# start of RECORDS FOR THIS EXERCISE

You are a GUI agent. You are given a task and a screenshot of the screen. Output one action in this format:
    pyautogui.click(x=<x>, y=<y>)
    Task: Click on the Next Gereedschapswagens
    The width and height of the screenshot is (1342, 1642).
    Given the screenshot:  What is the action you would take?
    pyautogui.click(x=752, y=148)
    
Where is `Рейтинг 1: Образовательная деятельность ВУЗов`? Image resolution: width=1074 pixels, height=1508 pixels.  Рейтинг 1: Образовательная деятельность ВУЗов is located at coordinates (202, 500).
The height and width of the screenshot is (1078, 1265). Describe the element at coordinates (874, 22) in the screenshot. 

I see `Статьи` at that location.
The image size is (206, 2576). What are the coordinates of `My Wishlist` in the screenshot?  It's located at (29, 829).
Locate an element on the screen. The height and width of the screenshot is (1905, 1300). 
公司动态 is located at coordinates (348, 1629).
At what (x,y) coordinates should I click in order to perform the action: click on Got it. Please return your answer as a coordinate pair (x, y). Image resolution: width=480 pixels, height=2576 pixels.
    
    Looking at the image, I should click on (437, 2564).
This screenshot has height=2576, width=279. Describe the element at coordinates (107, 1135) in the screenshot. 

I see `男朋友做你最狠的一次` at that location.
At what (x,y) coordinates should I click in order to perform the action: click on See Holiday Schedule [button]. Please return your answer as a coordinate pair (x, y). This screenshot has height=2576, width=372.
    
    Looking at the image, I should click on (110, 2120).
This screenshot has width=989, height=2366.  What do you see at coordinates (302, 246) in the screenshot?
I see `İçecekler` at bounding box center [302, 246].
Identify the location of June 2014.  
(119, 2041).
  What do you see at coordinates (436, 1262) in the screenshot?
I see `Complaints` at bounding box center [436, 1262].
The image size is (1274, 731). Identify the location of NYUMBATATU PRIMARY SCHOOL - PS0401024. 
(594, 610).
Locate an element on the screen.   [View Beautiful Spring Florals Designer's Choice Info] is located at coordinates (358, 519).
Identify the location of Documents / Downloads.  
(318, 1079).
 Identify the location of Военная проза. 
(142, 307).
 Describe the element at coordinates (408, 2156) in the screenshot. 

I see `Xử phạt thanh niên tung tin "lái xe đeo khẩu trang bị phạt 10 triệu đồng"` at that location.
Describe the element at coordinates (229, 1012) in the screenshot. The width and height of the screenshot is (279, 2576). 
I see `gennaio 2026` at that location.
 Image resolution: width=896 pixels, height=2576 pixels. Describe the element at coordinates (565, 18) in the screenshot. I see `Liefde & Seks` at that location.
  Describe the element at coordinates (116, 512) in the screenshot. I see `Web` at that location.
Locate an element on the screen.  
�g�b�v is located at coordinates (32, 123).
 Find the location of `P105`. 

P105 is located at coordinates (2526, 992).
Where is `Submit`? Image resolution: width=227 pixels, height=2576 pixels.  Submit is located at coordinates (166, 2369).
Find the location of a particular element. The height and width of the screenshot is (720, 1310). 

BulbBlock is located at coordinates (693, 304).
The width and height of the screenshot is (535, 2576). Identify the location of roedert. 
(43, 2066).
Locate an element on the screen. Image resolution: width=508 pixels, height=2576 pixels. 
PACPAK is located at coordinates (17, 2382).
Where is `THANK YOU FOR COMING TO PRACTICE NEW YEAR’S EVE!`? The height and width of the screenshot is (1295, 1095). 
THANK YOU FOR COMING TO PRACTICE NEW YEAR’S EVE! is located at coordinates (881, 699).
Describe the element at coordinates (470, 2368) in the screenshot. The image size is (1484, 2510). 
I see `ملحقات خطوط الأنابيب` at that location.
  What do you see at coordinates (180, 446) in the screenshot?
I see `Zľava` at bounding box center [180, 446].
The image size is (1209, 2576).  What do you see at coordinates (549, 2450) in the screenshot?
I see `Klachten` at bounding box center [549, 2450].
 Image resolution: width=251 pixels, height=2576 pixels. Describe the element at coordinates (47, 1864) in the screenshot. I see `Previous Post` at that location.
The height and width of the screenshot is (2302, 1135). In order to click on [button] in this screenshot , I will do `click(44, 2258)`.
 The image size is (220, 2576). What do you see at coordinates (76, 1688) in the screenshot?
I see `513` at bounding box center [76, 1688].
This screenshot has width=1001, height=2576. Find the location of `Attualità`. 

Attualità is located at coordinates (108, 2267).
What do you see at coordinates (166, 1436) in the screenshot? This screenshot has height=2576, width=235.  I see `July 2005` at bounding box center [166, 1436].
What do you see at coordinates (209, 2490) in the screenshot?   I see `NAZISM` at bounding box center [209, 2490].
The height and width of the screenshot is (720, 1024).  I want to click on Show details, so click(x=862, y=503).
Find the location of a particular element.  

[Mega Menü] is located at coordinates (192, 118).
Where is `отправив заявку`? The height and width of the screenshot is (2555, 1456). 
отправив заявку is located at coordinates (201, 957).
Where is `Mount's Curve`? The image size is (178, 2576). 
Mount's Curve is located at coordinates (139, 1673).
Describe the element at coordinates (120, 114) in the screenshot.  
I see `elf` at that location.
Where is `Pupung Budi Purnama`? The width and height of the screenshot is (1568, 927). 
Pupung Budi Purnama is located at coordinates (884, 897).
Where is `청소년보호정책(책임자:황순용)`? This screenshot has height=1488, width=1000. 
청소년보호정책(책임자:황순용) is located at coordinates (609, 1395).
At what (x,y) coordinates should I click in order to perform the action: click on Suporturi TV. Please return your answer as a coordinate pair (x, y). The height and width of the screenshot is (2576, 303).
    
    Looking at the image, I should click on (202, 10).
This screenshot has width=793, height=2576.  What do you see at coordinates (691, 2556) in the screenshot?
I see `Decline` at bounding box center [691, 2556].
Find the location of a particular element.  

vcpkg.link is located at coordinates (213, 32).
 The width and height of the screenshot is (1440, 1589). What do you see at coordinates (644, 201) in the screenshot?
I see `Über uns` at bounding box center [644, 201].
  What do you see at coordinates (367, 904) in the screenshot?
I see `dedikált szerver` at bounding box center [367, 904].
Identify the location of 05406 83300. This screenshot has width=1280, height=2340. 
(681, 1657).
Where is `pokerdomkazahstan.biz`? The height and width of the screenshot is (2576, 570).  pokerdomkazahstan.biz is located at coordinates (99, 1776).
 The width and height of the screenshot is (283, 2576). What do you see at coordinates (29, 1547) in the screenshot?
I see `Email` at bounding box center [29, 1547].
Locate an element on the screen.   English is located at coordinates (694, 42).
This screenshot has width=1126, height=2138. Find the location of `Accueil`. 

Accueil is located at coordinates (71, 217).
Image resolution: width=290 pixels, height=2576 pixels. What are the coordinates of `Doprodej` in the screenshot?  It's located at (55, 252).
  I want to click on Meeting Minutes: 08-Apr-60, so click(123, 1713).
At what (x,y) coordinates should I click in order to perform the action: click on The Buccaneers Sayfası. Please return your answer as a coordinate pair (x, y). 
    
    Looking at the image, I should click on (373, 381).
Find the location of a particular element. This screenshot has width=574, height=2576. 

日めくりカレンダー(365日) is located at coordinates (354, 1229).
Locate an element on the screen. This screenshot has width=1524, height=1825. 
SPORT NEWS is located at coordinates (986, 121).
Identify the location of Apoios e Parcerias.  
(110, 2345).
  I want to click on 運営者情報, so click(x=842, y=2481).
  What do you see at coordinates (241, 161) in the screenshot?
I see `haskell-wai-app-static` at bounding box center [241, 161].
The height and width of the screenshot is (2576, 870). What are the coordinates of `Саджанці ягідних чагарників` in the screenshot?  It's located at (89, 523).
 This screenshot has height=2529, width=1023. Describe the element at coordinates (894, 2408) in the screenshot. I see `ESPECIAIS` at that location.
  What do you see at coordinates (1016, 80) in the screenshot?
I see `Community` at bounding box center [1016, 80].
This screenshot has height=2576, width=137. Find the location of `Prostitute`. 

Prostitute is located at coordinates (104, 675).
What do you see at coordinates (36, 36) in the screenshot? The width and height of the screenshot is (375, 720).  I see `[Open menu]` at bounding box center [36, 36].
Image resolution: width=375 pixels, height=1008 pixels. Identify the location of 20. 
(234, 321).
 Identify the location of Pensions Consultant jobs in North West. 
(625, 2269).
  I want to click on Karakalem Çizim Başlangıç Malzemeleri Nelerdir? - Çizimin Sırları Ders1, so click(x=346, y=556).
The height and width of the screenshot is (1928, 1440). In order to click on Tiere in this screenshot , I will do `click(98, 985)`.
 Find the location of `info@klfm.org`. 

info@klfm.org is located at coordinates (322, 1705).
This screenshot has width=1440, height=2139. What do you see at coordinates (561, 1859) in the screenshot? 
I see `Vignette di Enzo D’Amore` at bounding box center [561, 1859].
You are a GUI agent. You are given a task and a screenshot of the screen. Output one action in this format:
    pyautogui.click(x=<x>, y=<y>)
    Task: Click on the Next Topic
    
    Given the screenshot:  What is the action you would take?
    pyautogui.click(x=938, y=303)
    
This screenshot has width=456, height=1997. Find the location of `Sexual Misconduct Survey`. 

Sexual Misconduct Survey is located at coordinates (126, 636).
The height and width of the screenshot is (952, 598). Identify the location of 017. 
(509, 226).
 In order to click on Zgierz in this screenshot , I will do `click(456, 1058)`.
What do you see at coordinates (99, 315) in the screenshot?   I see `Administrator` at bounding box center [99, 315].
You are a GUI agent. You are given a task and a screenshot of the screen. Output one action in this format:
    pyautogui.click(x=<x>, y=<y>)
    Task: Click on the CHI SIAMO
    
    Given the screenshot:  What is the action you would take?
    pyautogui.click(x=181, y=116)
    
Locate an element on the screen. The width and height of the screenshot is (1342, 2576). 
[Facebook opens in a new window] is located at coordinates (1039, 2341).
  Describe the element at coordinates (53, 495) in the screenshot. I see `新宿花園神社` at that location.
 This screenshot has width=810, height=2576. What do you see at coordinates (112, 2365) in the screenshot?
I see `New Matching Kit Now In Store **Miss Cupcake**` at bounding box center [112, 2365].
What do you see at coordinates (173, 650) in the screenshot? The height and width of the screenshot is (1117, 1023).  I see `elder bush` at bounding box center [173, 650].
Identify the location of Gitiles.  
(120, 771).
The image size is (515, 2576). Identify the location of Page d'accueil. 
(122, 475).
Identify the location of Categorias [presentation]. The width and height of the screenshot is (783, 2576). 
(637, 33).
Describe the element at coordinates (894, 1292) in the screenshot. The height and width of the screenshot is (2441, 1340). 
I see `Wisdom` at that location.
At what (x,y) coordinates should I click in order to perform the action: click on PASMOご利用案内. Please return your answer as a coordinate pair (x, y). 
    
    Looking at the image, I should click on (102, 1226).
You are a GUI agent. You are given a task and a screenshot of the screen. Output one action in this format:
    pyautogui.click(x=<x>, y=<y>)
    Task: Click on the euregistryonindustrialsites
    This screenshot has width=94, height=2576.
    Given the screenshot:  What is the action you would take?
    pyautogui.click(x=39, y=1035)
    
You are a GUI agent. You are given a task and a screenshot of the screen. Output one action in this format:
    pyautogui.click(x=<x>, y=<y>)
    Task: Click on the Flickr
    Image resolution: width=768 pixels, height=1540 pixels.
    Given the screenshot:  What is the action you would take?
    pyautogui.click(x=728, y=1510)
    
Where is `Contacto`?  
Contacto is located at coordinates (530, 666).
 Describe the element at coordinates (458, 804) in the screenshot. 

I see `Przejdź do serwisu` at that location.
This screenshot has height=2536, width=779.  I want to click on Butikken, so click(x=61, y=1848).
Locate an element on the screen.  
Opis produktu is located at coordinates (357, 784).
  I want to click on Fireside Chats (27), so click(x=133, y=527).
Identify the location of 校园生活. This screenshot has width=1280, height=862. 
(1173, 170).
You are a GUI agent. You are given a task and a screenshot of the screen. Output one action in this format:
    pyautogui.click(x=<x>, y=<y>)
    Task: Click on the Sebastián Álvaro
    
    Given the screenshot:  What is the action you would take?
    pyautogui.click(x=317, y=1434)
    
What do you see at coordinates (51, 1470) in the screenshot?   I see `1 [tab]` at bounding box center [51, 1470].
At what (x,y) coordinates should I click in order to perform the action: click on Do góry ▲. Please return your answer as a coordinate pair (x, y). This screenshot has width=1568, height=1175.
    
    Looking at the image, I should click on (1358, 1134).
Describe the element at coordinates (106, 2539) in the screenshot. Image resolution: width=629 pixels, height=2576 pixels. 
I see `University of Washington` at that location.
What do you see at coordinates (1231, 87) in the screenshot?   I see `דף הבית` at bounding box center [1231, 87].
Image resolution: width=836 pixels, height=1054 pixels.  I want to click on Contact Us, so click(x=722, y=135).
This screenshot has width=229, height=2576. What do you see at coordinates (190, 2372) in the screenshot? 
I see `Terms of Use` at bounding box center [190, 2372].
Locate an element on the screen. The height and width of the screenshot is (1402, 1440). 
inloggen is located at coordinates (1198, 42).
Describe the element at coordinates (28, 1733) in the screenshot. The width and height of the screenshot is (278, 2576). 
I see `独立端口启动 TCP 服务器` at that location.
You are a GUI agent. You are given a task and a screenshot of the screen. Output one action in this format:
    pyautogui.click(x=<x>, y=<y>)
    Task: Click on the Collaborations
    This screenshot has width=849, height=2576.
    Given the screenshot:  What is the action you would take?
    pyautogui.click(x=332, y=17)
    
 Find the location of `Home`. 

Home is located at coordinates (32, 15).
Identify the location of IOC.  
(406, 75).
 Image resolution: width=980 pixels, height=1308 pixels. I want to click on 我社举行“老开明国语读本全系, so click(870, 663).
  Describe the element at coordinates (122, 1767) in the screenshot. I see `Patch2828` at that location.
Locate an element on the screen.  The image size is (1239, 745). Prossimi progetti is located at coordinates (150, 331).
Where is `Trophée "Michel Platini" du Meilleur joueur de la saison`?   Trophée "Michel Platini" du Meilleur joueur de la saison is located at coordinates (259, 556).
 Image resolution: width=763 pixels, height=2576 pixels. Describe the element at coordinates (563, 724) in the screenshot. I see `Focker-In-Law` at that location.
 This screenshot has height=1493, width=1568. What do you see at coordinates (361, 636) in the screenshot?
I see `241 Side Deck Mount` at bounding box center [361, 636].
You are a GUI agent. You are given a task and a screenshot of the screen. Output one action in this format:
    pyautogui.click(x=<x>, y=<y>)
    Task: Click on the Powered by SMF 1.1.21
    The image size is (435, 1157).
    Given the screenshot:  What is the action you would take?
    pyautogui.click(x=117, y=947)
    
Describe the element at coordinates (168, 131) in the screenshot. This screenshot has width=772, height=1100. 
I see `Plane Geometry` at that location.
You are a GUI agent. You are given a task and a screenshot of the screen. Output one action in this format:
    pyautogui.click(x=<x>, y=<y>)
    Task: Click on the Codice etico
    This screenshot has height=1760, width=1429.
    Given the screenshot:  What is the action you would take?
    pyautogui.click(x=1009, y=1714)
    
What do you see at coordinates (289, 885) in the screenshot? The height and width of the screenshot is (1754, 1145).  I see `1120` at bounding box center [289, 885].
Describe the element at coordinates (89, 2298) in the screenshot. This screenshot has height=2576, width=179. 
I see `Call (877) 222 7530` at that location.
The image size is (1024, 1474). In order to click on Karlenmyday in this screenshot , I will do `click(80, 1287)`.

# end of RECORDS FOR THIS EXERCISE

### WRITTEN EXERCISE
Reproduce the listing from its start through the line containing "pyautogui.click(x=752, y=148)", substituting "screen capture" for "screenshot" and leaving everything else unchanged.

### RESULT
You are a GUI agent. You are given a task and a screen capture of the screen. Output one action in this format:
    pyautogui.click(x=<x>, y=<y>)
    Task: Click on the Next Gereedschapswagens
    The width and height of the screen capture is (1342, 1642).
    Given the screen capture:  What is the action you would take?
    pyautogui.click(x=752, y=148)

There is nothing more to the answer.